Pendant ce temps certaines questions restent encore pendantes. « Comment expliquez que le Centre de santé de référence de Masoya, qui accueille la patiente en premier, suspecte « Ebola », procède au prélèvement des échantillons et transfert la patiente sur moto jusqu’à Matanda, sur une distance de 90 Km ? », « Pourquoi les résultats ont pris autant de jours avant d’être communiqués ? », « Comment expliquez que l’hôpital Matanda qui avait le rapport du CSR de Masoya a autorisé un enterrement non sécurisé de cette dame ? ». Mais dans toutes ces structures difficiles pour des journalistes d’accéder à la fiche de transfert et de réception de la patiente. Pendant ce temps les éléments du Sitrep 001 NK 2021 du 06 février 2021 sont placés au conditionnel.

Trop de relâches

Ce cas d’Ebola intervient plus de sept mois après la déclaration de la fin de la dixième épidémie intervenue le 25 juin 2020. Selon les autorités congolaises et l’Organisation mondial de la santé, la dixième épidémie d’Ebola avait causé la mort à 2.287 personnes pour 3.470 cas.

Mais rien ne montre que la zone a traversé une longue période d’épidémie d’Ebola et de covid-19. Des kits  de lave-mains ont presque disparu, des CTE (Centres de Traitement d’Ebola) n’existent presque plus et le respect des mesures d’hygiène est devenu les cadets des soucis de la population. « Les tanks et autres kits de lavage de mains sont déjà jetés. D’autres disent qu’ils ont du mal à les approvisionner en eau. Les humanitaires utilisaient des engins pour l’approvisionnement en eau », se lamente le prénommé Serge, rencontré à l’entrée de la galerie GTB.

L’espoir est permis

A la coordination provinciale de la société civile au Nord-Kivu on reste optimiste pour vaincre cette épidémie à condition d’éviter la panique dans le chef de la population.

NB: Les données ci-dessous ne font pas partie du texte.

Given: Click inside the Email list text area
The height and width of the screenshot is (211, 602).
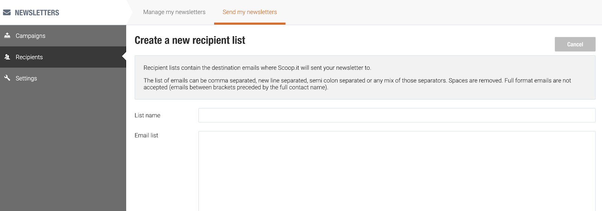Looking at the screenshot, I should (397, 171).
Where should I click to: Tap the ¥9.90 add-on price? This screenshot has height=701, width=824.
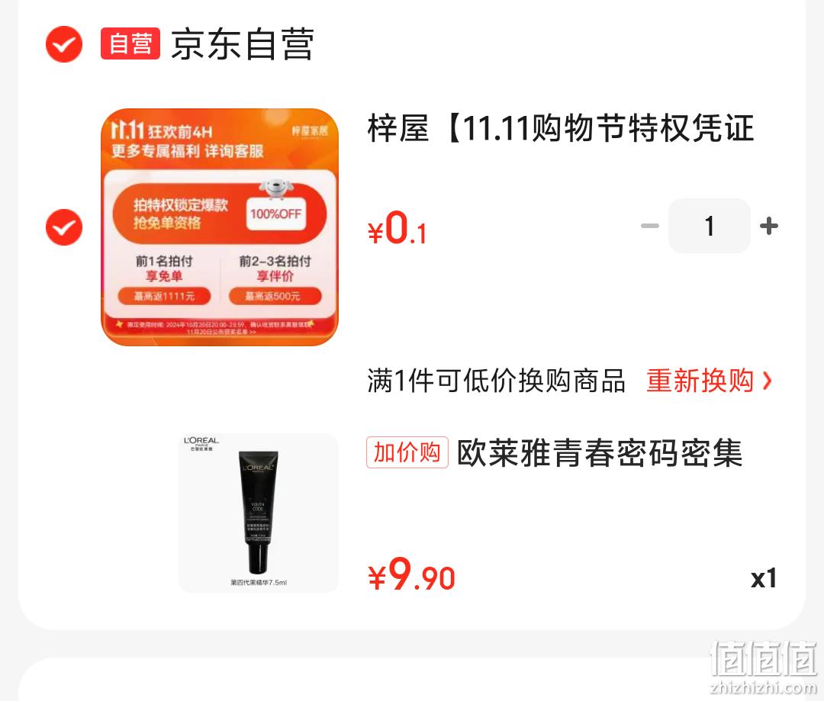[x=411, y=574]
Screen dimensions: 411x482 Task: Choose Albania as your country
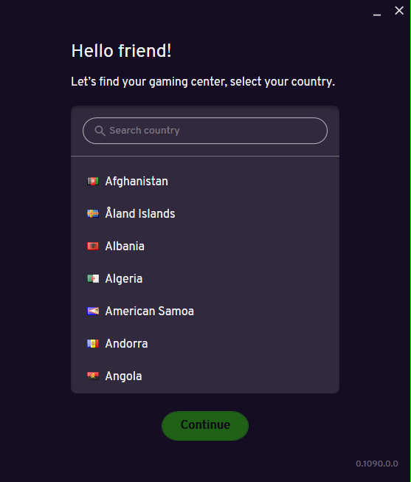205,247
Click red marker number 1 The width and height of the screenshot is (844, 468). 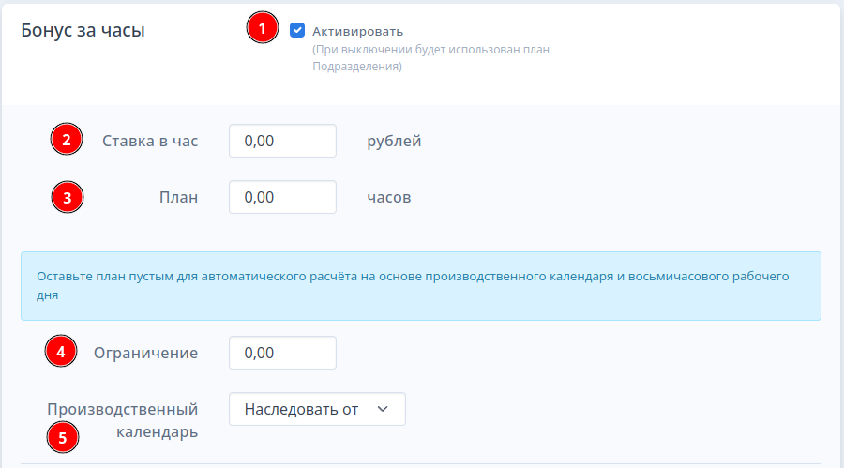coord(263,27)
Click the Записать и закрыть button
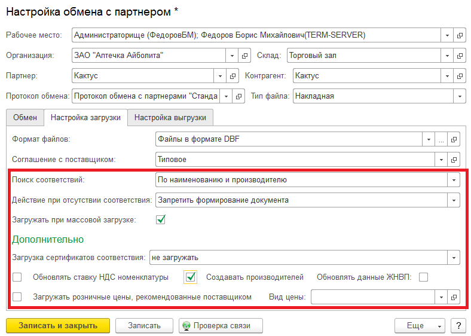This screenshot has height=336, width=471. tap(58, 325)
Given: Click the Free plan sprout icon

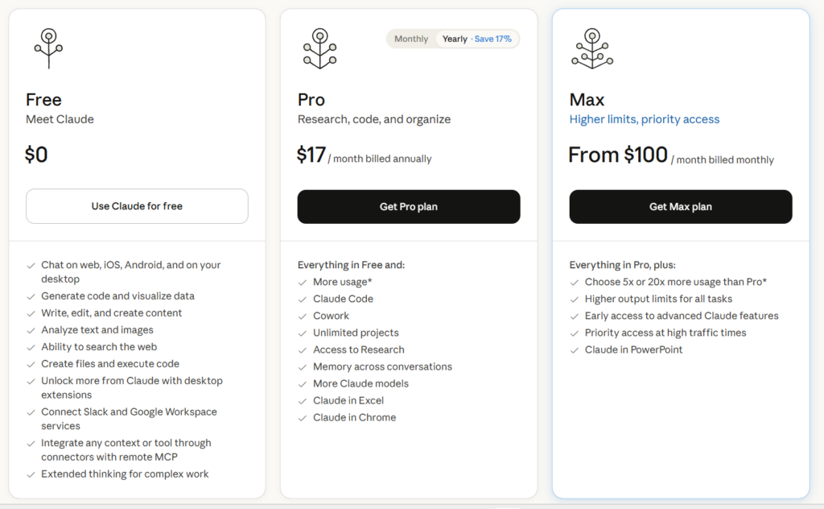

Edgard Mateso, vice-président de cette coordination se base sur le nombre de personnes déjà vaccinées, la maîtrise des pratiques pour se prévenir ainsi que sur un personnel suffisamment formé. « La bonne communication demeure déterminante pour le reste du processus tant du côté des autorités que du côté des professionnels de la santé », insiste-t-il.

Même son de cloche pour Asaph Litimire, directeur de la RSL (Radio Sauti ya Lubero). « Si nous faisons ensemble un front commun. Cette 12ème épidémie d’Ebola va vite être endiguée. Nous devons laisser les spéculations et des velléités qui fragilisent la riposte », conseille-t-il. Docteur Valentin Kisambi, médecin chef de zone de santé de Biena conseille le respect des  mesures d’hygiène notamment le lavage des mains au savon ou avec la cendre, éviter de se donner les accolades, éviter de palper les animaux, accepter que l’équipe médical puisse faire le prélèvement sur le cadavre, procéder à l’enterrement digne et sécurisé, en cas de décès.